→ What to do: Please return the records from the line with "Where should I" to the line with "Action: 59,146", repeated exactly, leaving out the pictures.

# Start of Supplied data

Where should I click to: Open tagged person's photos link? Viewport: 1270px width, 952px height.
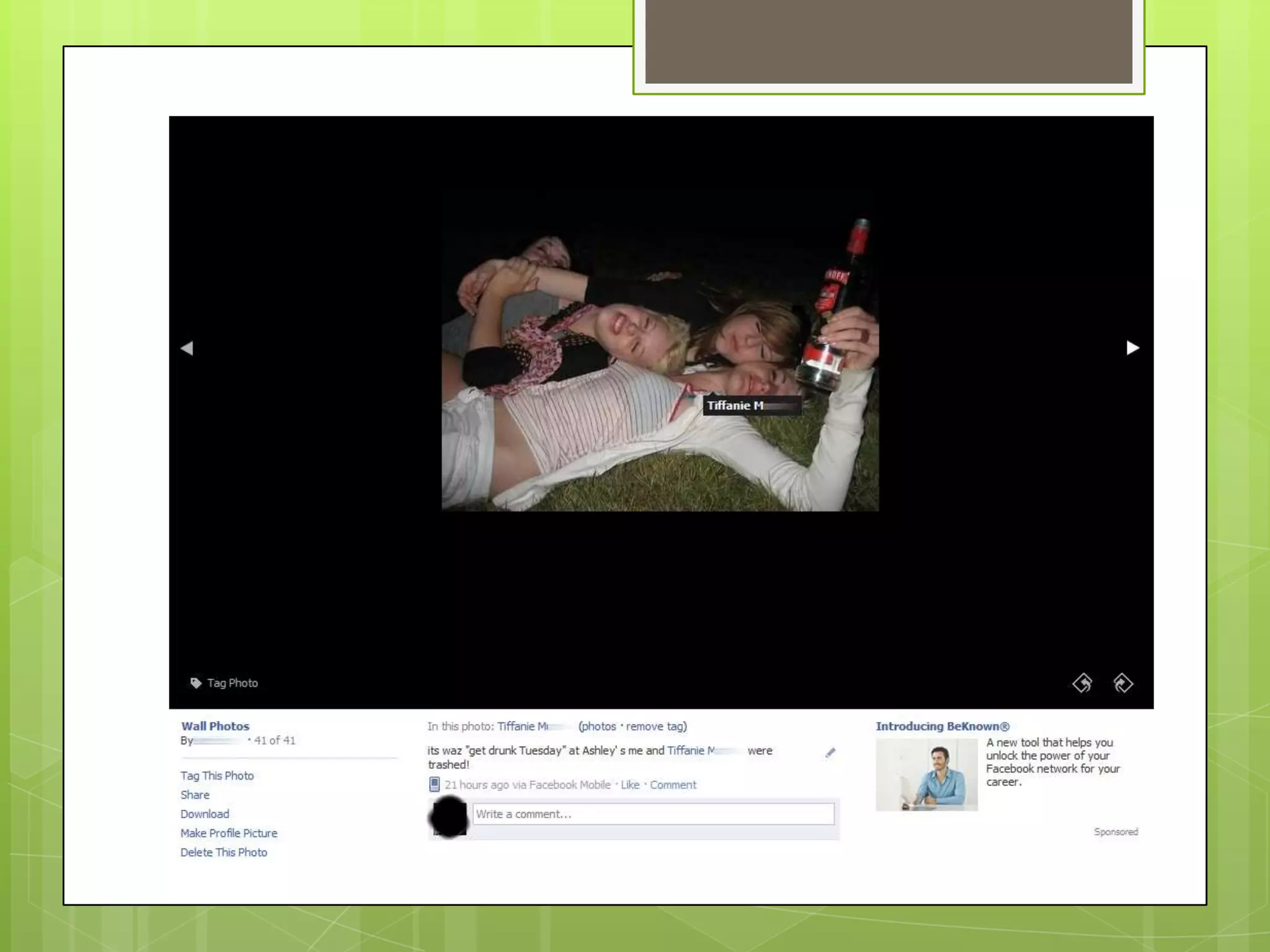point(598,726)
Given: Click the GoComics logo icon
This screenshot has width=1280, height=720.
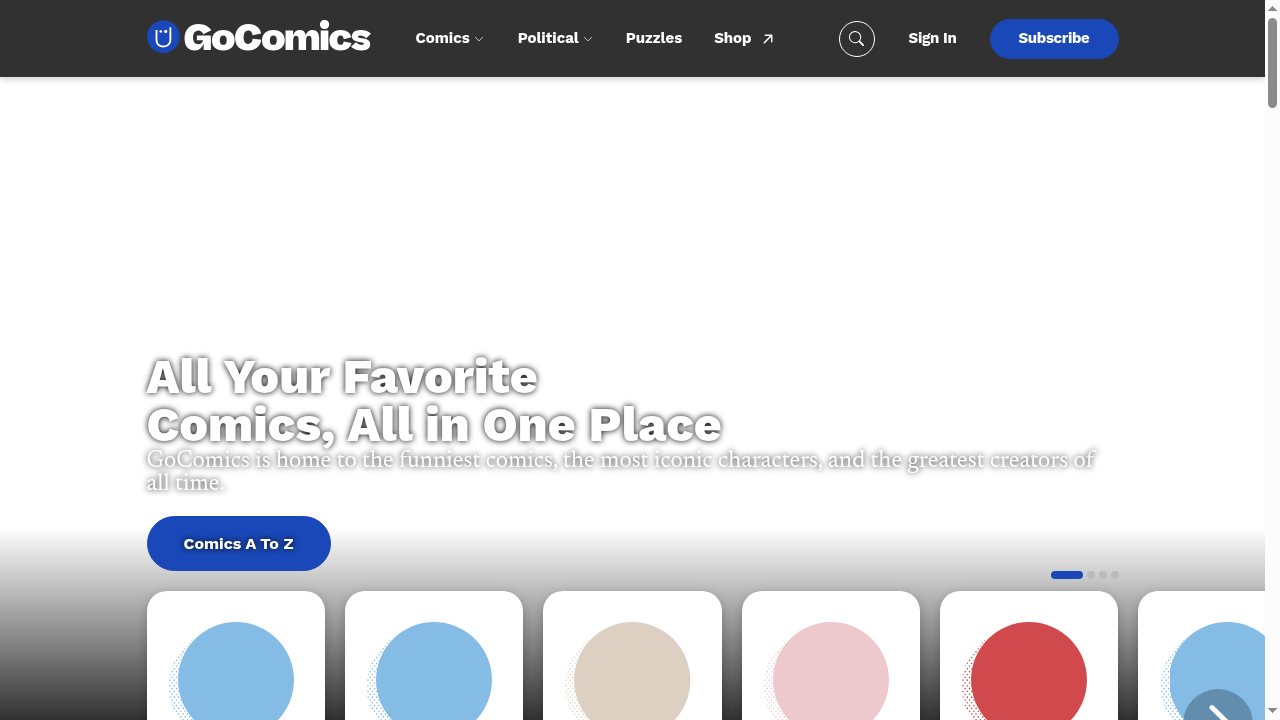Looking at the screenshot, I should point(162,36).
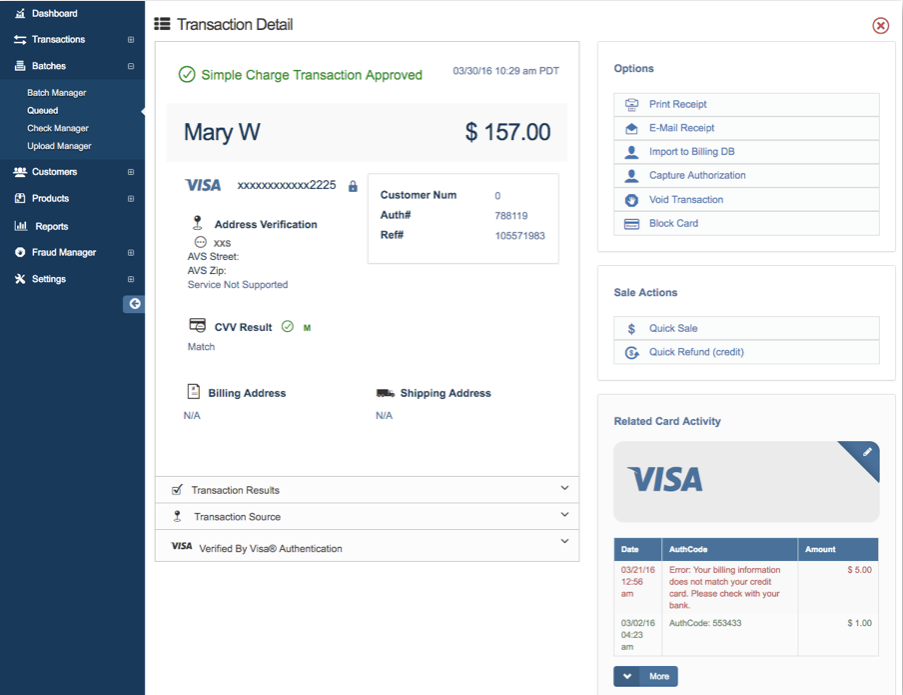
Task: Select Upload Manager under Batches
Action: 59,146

# End of Supplied data
# Start of Supplied data

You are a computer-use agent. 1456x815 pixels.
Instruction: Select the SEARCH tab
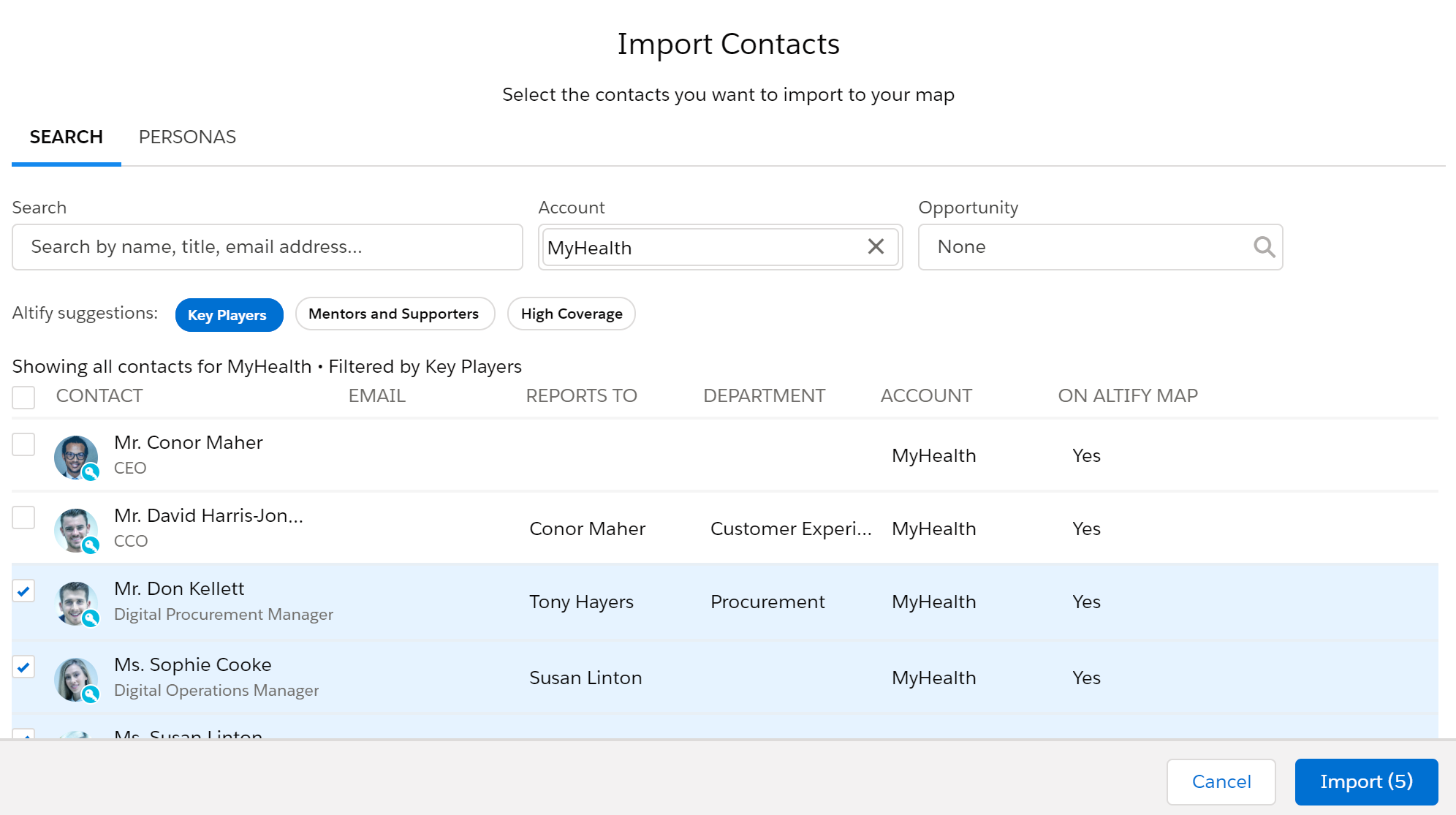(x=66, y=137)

# End of Supplied data

→ Exercise result:
Where should I click to: Open tagged person's photos link? Viewport: 1270px width, 952px height.
point(598,726)
Given: Click the GoComics logo icon
This screenshot has width=1280, height=720.
Looking at the screenshot, I should point(162,36).
Task: Select Upload Manager under Batches
Action: 59,146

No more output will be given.